■ **INSTRUCTIONS FOR THE TASK**: Begin at the line below that has "You are a GUI". Stop after the line that has "The width and", repeating each line exactly and leaving out the pictures.

Stored items from a collection:

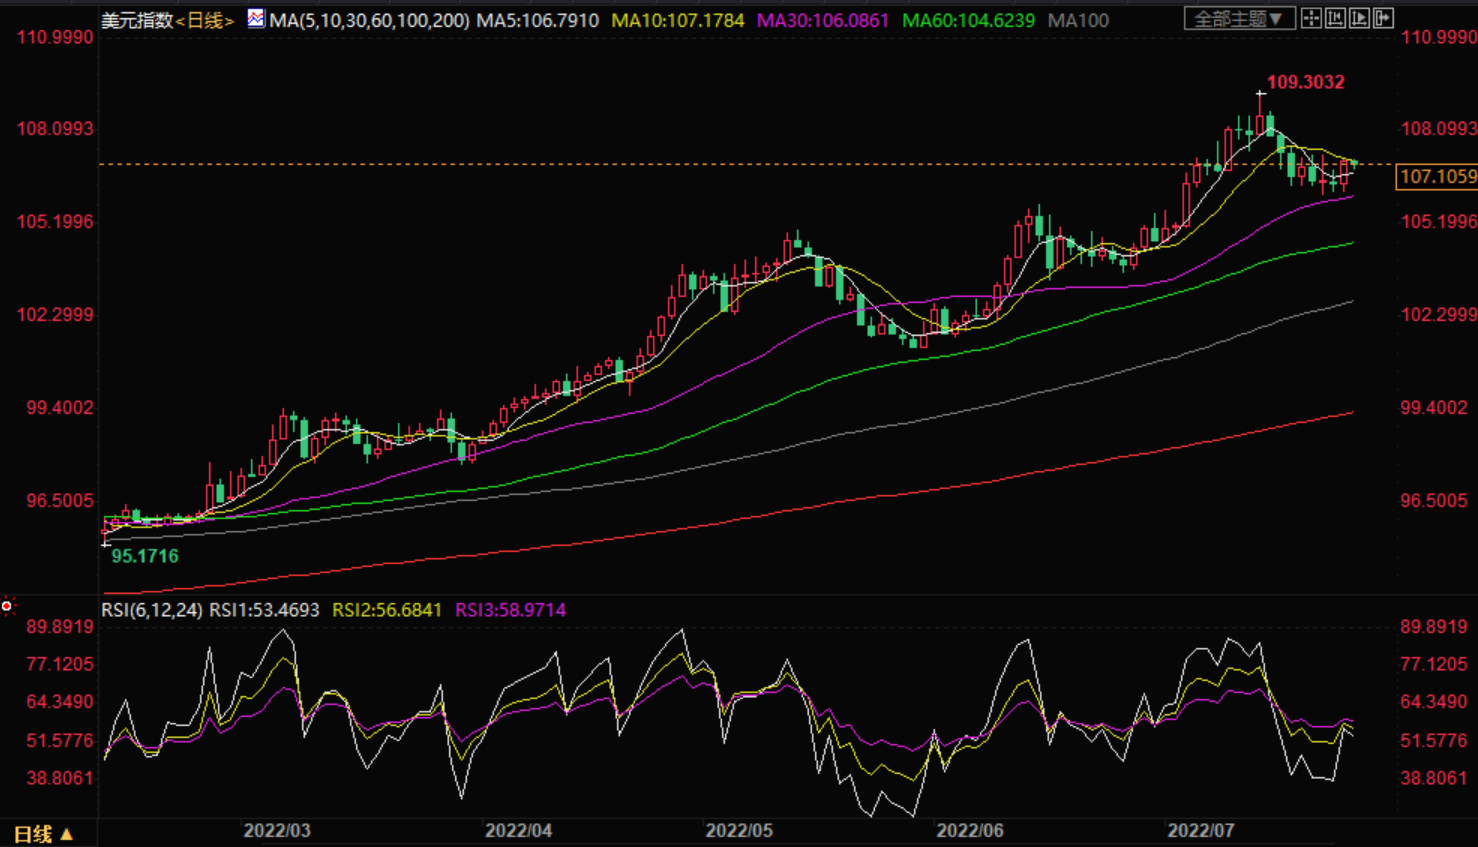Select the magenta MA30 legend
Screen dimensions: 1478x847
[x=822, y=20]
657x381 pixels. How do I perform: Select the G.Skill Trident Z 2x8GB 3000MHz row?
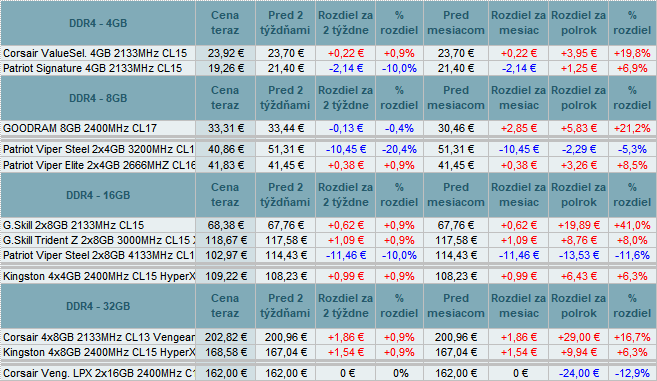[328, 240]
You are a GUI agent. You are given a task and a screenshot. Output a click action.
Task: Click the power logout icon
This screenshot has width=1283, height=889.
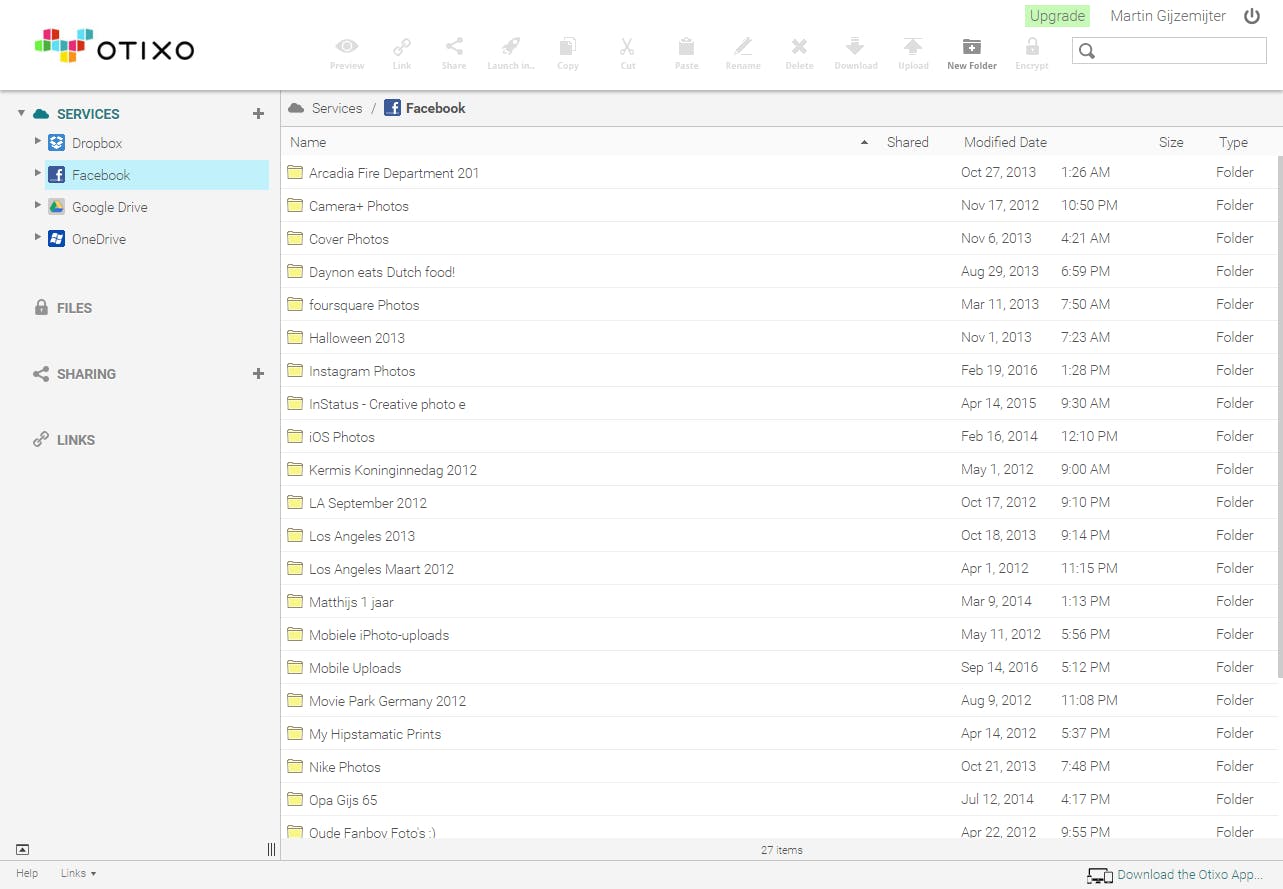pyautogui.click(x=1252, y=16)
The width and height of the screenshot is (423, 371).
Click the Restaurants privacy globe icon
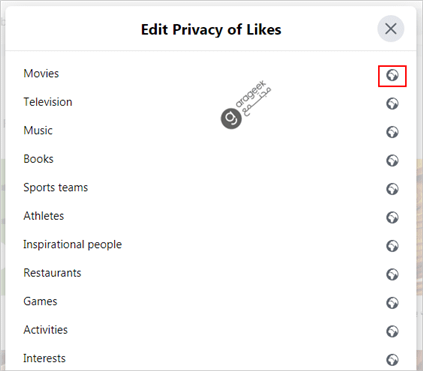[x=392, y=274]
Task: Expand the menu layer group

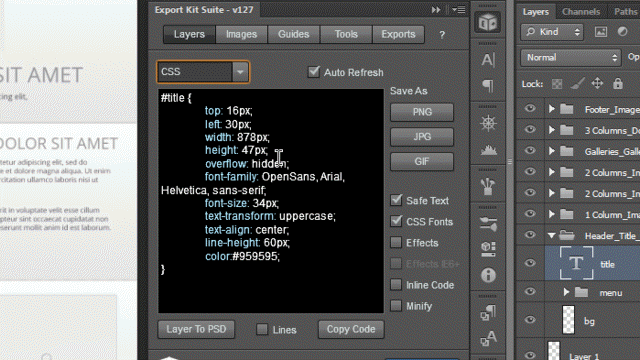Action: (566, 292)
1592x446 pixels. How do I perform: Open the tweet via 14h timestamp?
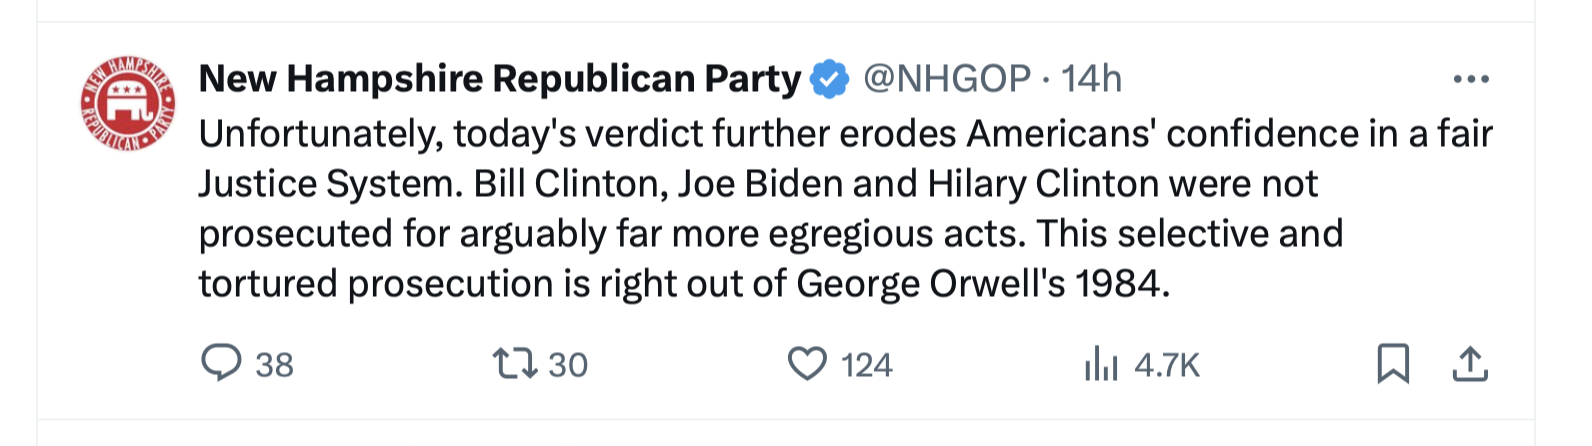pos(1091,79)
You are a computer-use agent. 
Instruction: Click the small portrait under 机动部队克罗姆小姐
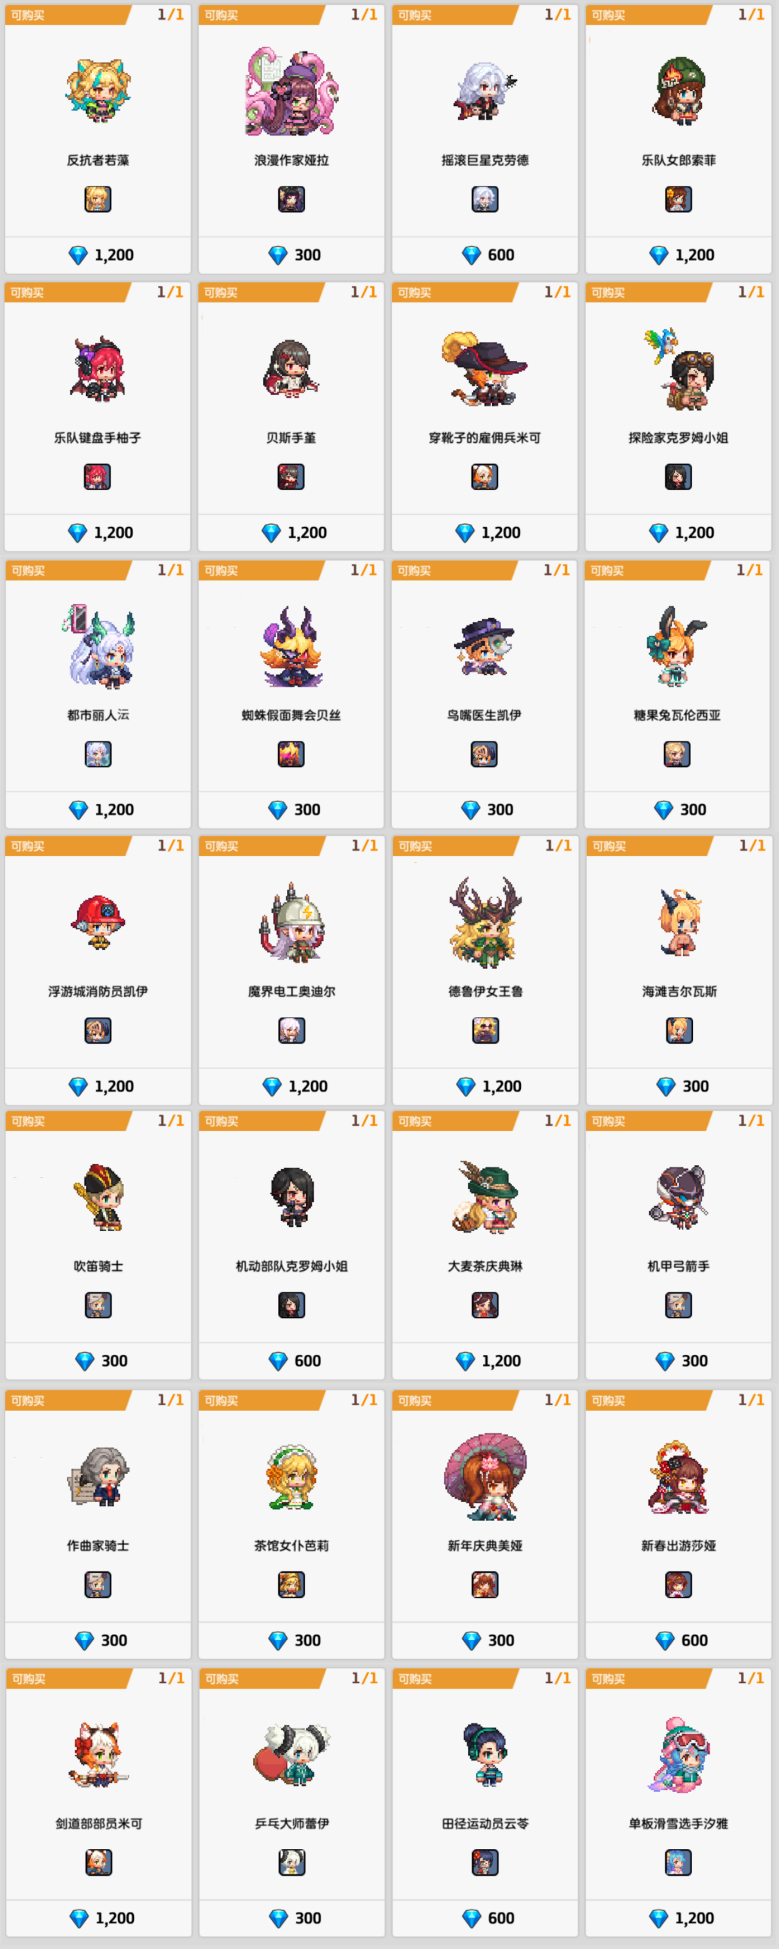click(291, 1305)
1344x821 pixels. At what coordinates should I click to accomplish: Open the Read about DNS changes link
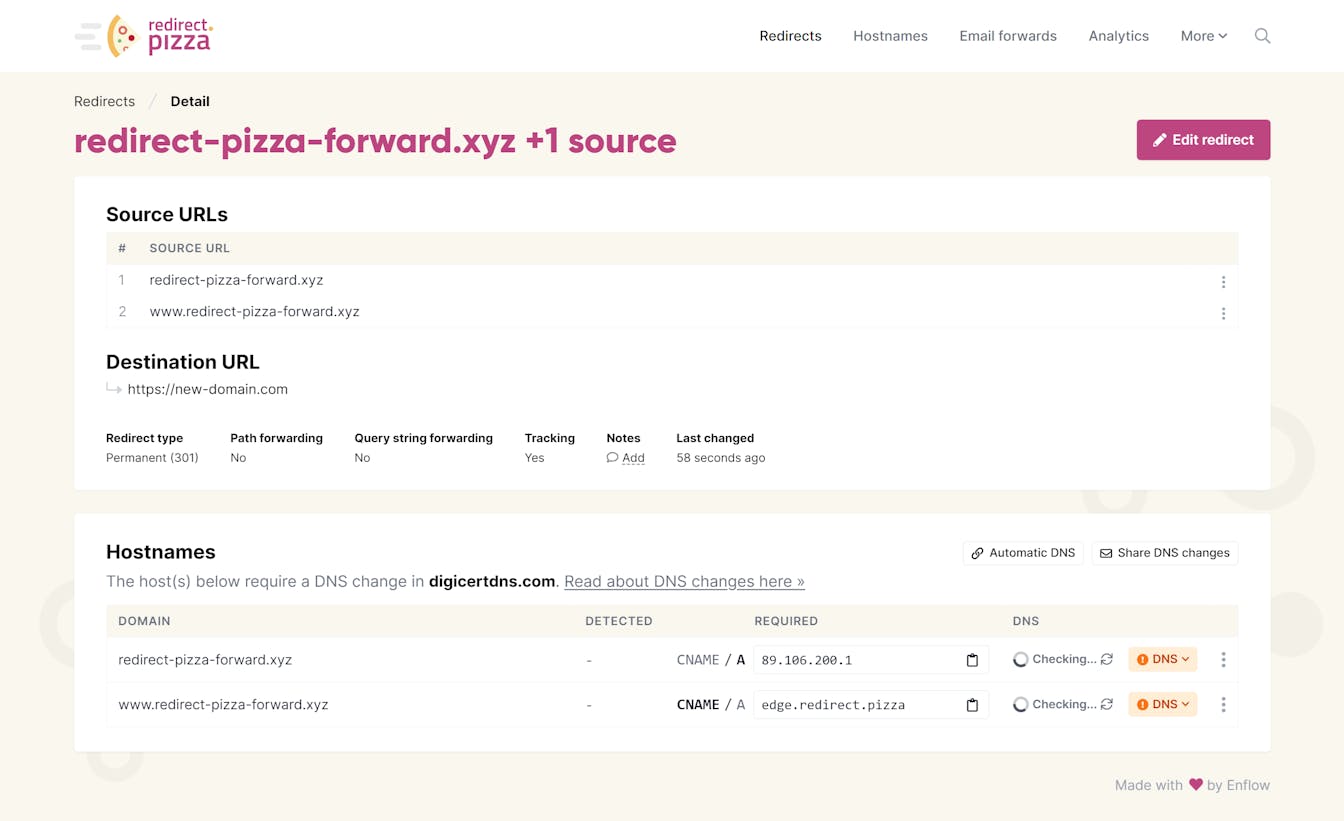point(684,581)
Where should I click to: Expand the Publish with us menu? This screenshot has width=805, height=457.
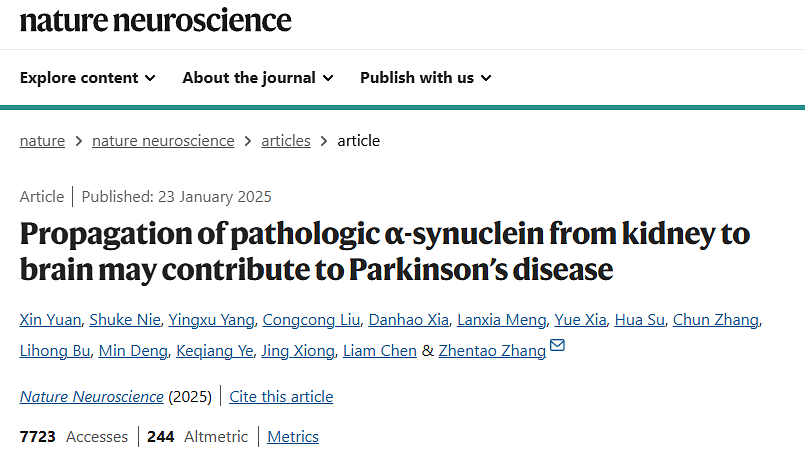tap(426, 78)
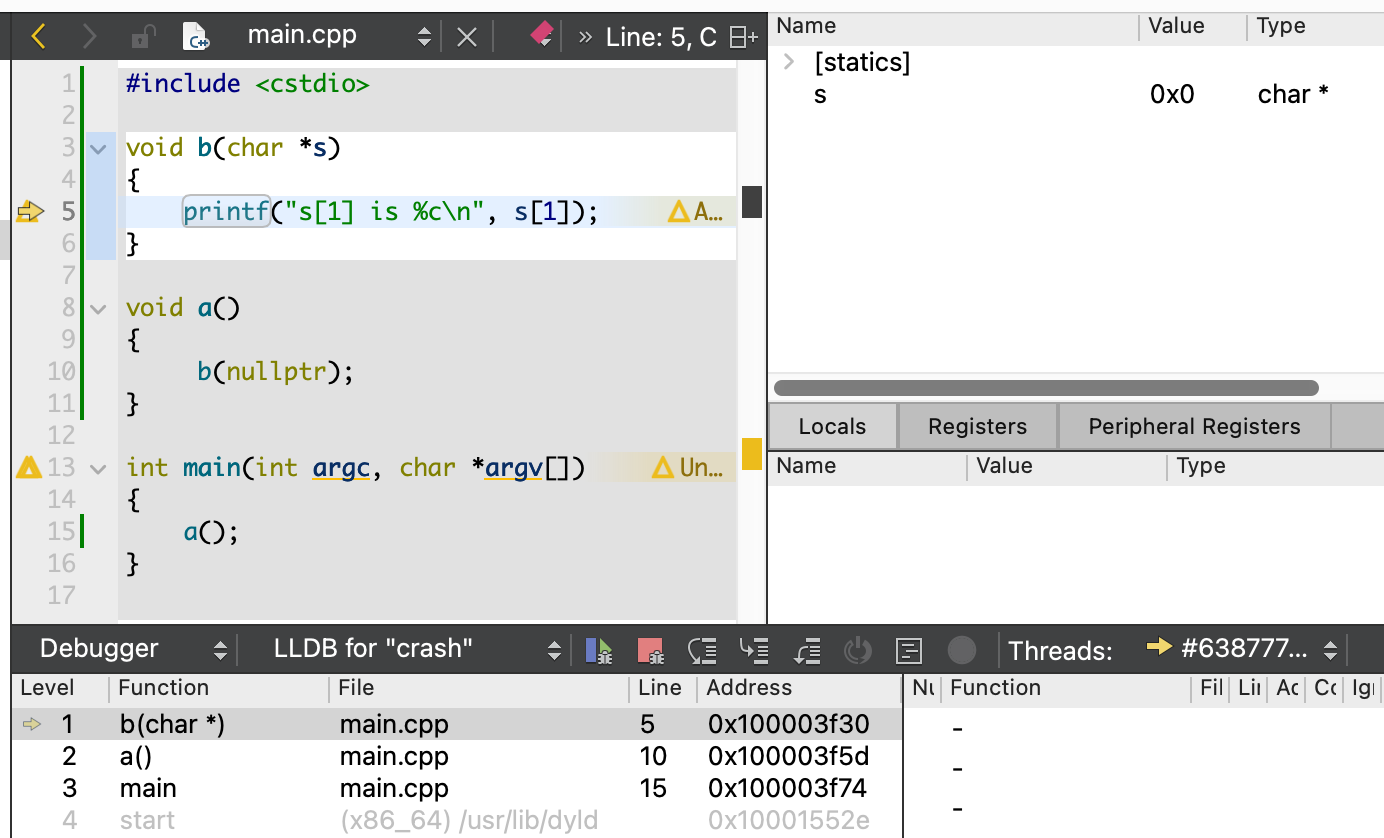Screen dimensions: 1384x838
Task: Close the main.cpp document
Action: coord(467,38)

■ **EXERCISE OUTPUT**:
You are a GUI agent. You are given a task and a screenshot. Output a click action.
Task: Click the power logout icon
This screenshot has width=1283, height=889.
pyautogui.click(x=1252, y=16)
The width and height of the screenshot is (423, 371).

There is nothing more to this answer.